Stated problem: Reproduce verbatim the items from the line containing "The image size" through the line containing "Looking at the", both lines included, omitting the pictures.

--- --- ---

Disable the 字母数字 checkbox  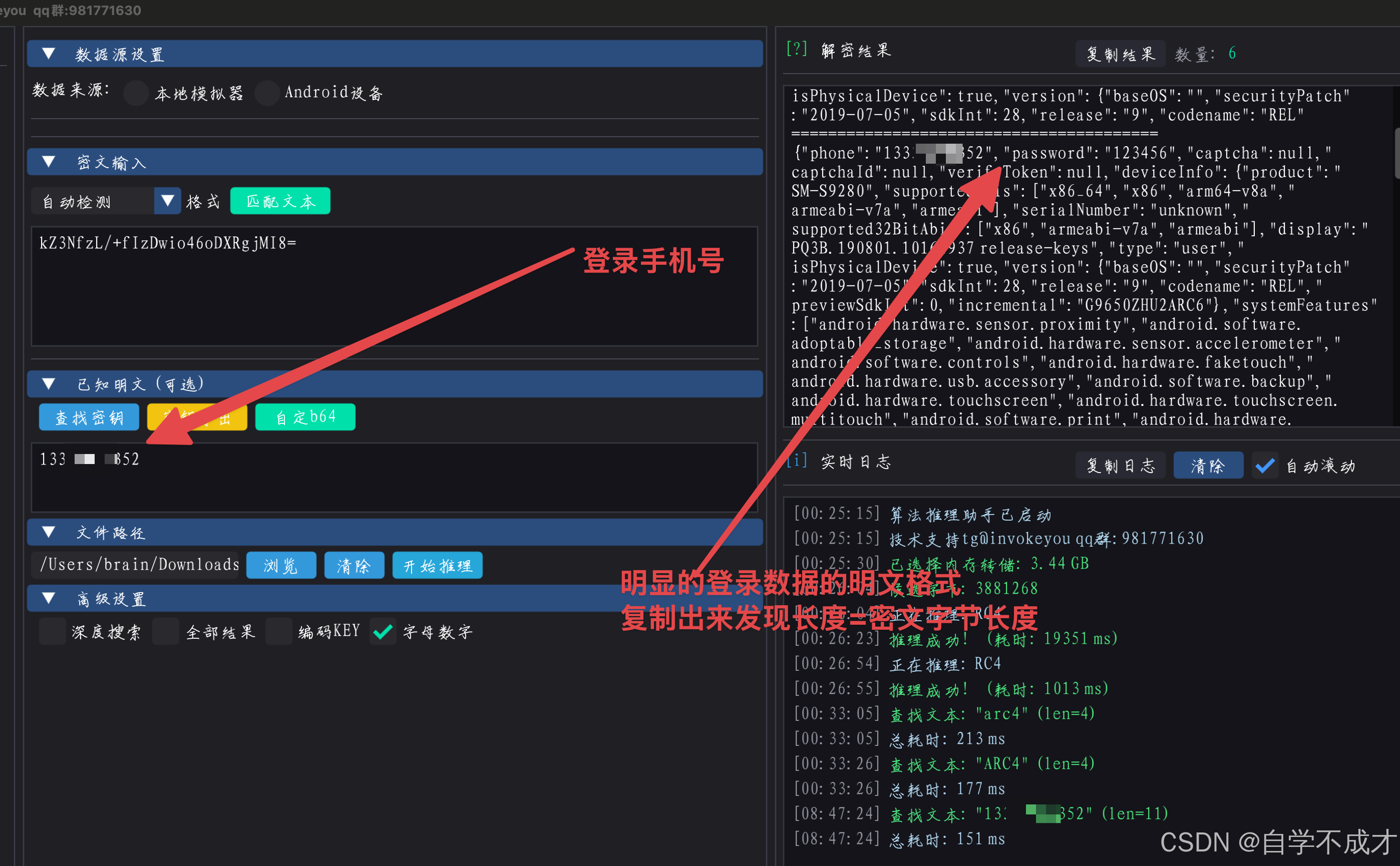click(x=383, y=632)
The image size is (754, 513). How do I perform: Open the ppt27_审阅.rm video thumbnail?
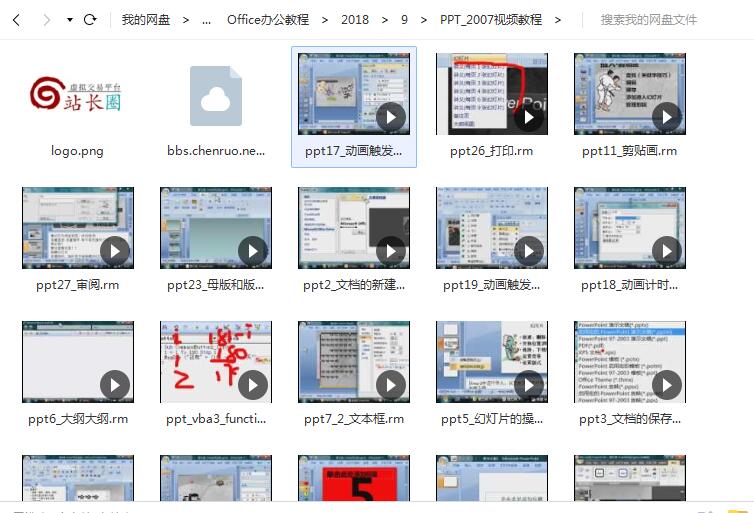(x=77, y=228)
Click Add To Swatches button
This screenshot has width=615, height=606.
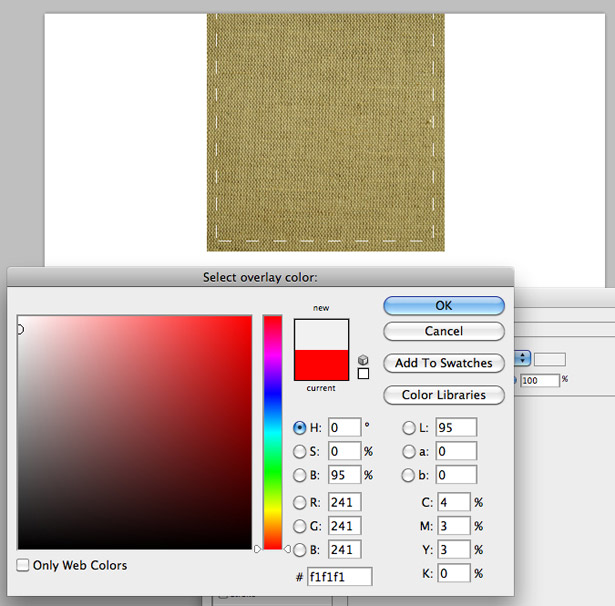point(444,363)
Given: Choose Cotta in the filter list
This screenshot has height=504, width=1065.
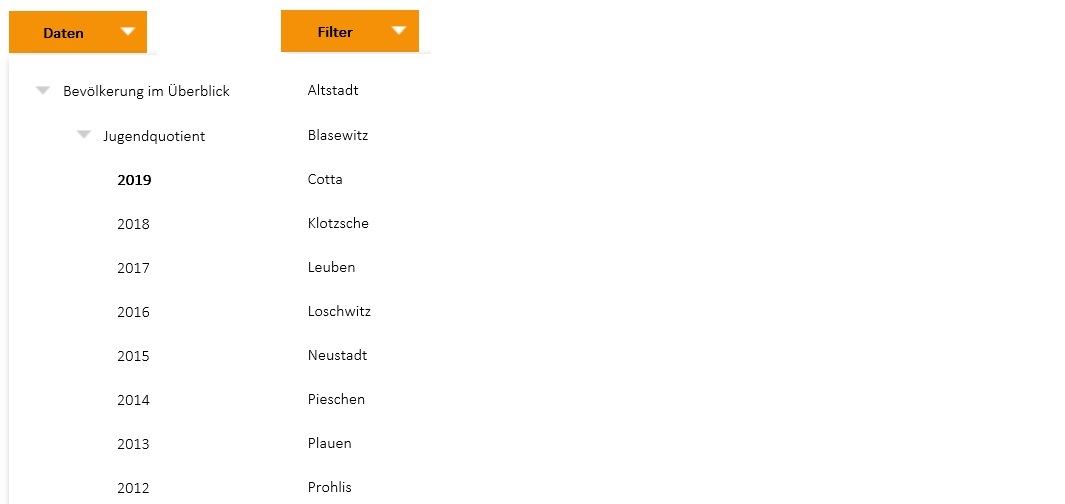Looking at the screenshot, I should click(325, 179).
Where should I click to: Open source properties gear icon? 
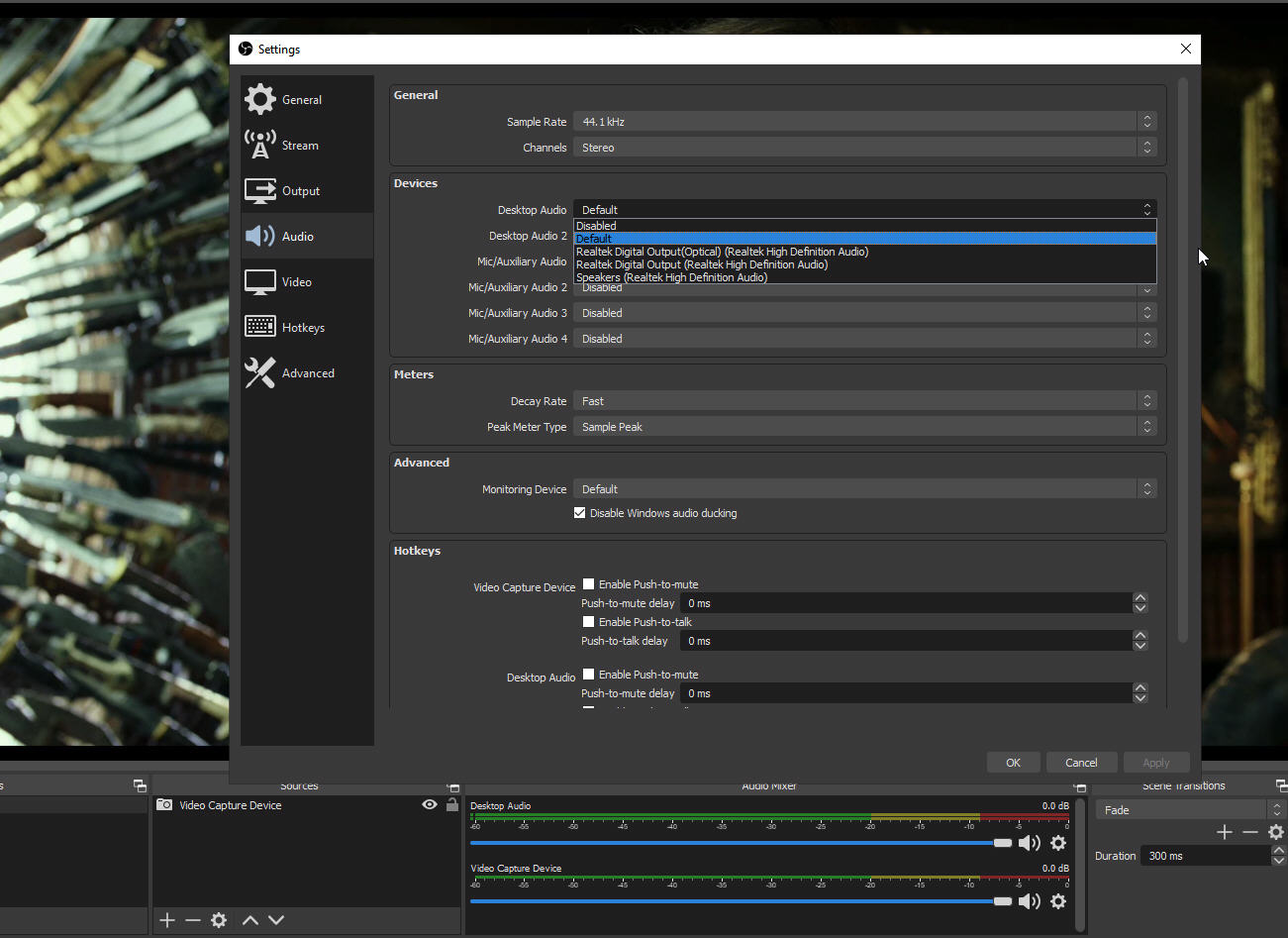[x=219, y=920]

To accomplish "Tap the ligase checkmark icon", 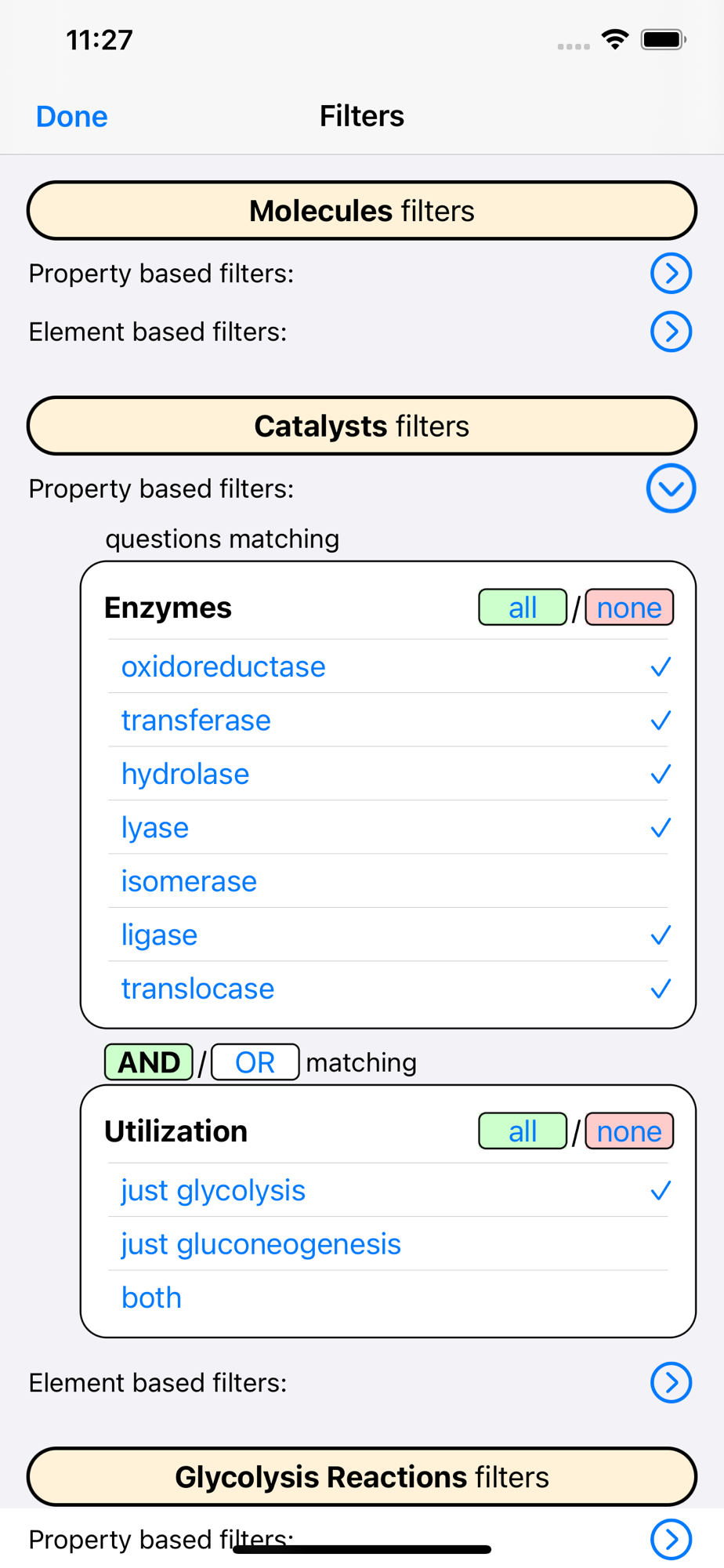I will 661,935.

--- --- ---

Task solution:
The image size is (754, 513). How do I perform: Open the ppt27_审阅.rm video thumbnail?
(x=77, y=228)
Click Add To Swatches button
This screenshot has width=615, height=606.
point(444,363)
Given: Choose Cotta in the filter list
This screenshot has height=504, width=1065.
Looking at the screenshot, I should click(325, 179).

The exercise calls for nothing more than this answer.